-- EXERCISE --
When a line below holds the string "with", show that line.

-- MATERIAL SHOWN --

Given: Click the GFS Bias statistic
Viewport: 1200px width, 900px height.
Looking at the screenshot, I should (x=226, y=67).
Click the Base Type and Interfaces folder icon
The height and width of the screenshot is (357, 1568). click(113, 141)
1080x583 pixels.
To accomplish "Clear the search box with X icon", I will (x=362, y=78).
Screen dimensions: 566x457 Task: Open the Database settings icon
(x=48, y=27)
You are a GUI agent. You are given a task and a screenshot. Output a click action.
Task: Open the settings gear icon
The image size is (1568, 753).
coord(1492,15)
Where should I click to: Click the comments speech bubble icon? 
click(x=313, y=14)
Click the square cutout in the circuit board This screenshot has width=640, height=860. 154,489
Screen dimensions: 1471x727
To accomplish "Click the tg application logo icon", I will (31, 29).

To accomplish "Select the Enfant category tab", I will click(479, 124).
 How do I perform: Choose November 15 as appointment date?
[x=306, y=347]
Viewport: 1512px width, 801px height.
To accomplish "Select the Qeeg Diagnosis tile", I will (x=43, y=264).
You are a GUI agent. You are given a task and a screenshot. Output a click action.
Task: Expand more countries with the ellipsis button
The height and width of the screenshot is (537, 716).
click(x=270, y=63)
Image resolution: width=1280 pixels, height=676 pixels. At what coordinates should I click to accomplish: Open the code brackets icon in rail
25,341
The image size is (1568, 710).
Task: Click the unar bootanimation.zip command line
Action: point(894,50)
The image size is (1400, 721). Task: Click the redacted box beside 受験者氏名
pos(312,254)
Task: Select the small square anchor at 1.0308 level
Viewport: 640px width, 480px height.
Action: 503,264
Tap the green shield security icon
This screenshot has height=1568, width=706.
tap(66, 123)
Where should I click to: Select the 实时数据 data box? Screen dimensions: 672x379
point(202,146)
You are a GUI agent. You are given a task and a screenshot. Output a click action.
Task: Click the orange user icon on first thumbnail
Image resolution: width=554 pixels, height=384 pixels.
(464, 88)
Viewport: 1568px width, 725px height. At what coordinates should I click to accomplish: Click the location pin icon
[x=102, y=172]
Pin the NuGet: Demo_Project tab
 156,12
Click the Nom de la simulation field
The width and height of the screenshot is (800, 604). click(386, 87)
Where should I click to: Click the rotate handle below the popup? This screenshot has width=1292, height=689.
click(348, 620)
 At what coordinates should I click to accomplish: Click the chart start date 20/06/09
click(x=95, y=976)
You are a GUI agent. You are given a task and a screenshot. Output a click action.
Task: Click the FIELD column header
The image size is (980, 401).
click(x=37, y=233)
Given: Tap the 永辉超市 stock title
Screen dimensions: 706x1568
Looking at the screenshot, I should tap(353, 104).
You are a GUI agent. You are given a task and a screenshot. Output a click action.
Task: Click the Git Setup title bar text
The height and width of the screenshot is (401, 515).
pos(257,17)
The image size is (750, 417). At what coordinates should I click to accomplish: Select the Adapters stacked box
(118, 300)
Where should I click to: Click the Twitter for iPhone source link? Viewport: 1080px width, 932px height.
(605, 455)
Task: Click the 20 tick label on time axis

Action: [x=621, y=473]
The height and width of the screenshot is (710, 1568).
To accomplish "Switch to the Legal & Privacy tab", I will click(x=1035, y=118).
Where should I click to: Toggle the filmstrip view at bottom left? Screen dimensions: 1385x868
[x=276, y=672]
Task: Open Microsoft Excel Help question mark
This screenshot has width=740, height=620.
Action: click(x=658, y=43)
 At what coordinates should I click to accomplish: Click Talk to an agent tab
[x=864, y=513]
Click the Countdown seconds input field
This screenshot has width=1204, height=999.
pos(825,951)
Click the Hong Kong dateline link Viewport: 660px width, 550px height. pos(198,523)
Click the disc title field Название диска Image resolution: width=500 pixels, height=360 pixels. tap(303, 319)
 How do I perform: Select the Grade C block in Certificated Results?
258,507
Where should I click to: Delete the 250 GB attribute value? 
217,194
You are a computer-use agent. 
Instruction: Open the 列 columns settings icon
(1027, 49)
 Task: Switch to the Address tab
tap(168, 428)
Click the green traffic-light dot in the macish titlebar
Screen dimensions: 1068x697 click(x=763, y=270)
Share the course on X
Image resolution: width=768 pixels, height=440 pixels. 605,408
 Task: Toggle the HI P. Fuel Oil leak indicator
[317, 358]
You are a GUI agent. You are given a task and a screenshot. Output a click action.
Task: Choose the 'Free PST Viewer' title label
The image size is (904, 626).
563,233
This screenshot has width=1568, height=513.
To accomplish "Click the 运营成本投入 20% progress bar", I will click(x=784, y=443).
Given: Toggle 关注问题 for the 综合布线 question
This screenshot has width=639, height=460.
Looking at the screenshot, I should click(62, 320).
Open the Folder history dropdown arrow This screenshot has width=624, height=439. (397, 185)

-- EXERCISE SOLUTION --
To accomplish "Clear the search box with X icon", I will (x=362, y=78).
Task: Expand more countries with the ellipsis button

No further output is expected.